Accomplishing key, tangible goals
A patient should be able to schedule when they want to – online, without having to make a phone call, wait on hold or not get directed to the right person – on their own time, unless they choose make that call. Then, AI should point them to the right area to meet their needs. That successful interaction is digital health, with the process well laid out, in a tangible, strategic way, to make the patients interactions better with the system. This methodical approach includes pilots with success measures, and scaling plans should be prioritized within the organization and budgeted as the priorities are laid out.
That’s one example – another may be to reduce leakage from the organization and ensure referrals are managed in a successful manner for the organizational goals. Another may be the right alerts getting to the right point of care at the right time for nurse call strategies. Yet another may be more driven to consumer-centric experiences or reimagining how clinicians document in an EMR.

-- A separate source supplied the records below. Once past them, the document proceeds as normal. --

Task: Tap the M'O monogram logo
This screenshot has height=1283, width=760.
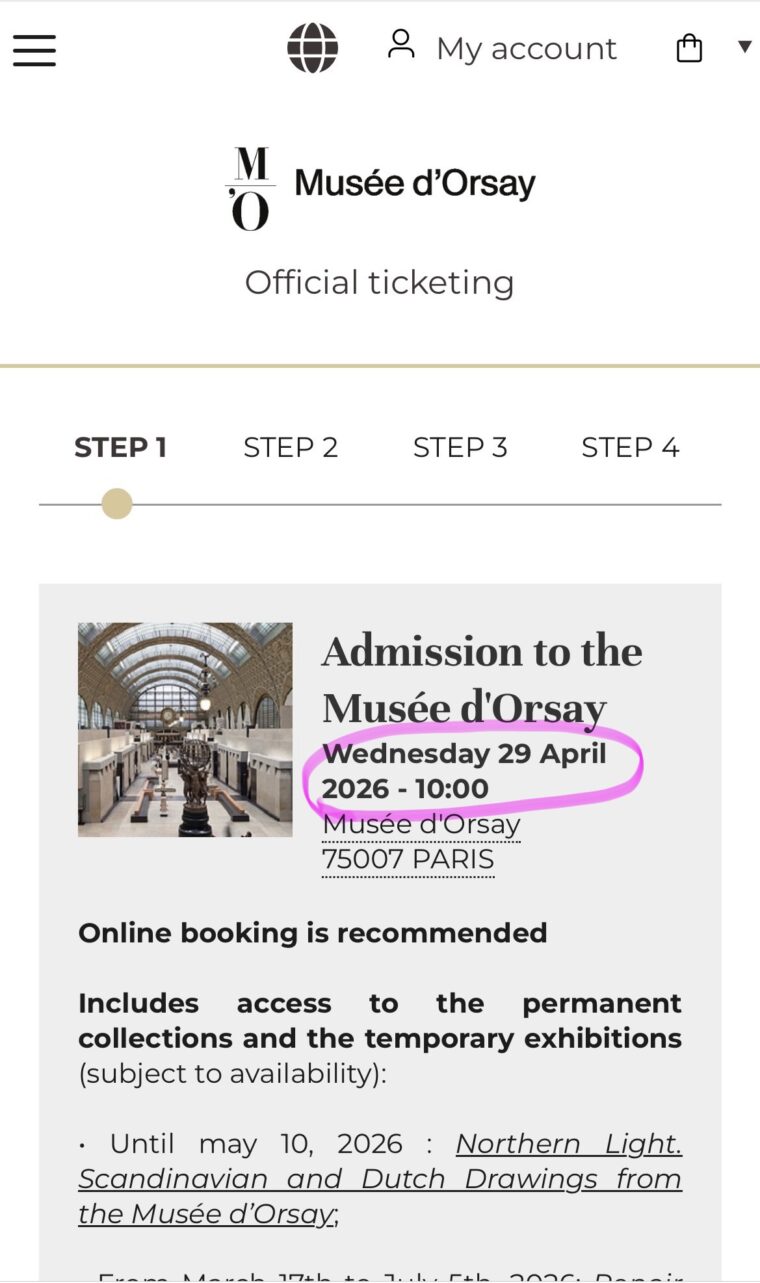Action: click(249, 188)
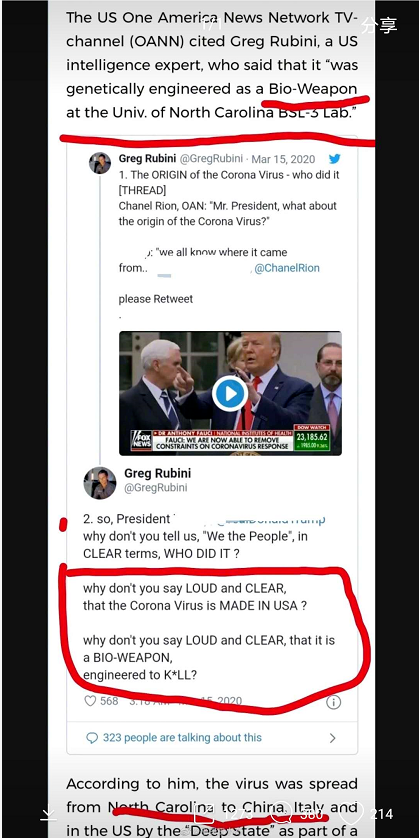The height and width of the screenshot is (838, 419).
Task: Like the post with the heart icon showing 214
Action: pyautogui.click(x=351, y=814)

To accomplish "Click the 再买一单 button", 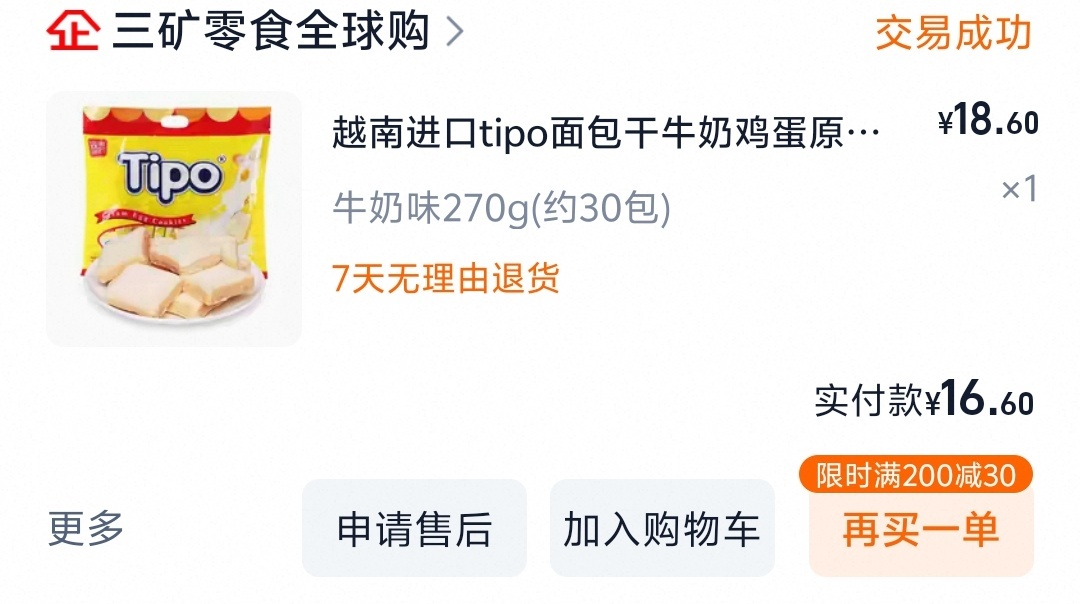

Revenue cycle teams may want their staff to work at the top of their skill set, or staffing shortages are forcing a look at automation platforms. Either way, leveraging technology through digital health supports the underpinning of successful clinical and operational needs.
Focusing on strategic goals within an organization can ensure the priorities are known and that they get budget and attention. Creating a digital continuum of successful interactions takes focus, alignment and collaboration with operations.
Organizations that have seen success with digital health recognize the importance of partnerships with their clinicians, operational stakeholders and the community.
The EMR is an ecosystem of desired workflows that impact clinicians, and the billing software creates an experience for those end users. Enabling a tangible strategy to bring about better, more successful, interactions with technology is paramount to supporting end-user adoption and reducing technology burnout.
Tactical, tangible planning, a focused prioritization on key goals of the organization and alignment of budget will ensure those “Art of the Possible” innovation sessions are realized. Digital health is all around us, and we don’t have to throw out the technology that has already been purchased.
Driving a course to focus, evaluate and align business and clinical objectives for your organization is where opportunities, people, process and technology can create the digital continuum of successful interactions at scale across the organization.
To create a successful digital continuum of experiences, an organization must focus on succinct processes and tangibly plan how to get to its goal. This is where the initial “What’s your favorite Pizza?” question comes into play.
Priorities are, by definition, specific to each organization. Each organization has established a culture, goals or desires to create branded experience for end users of technology (notice I didn’t just highlight patients), and it understands their place in their own markets. The persona of the organization must come through in the creation of these successful digital transactions and focus on opportunities to create emotional “wow” moments for users.
As innovators, there is nothing better than hearing “You really helped me today,” “I was able to schedule my mom’s appointment,” “My brother was able to get care when he needed it,” “I could share my concerns with a person who understood me,” or “I was able to treat a patient with the best information possible to save their lives.”
Josh Sol is managing director of FTI Consulting.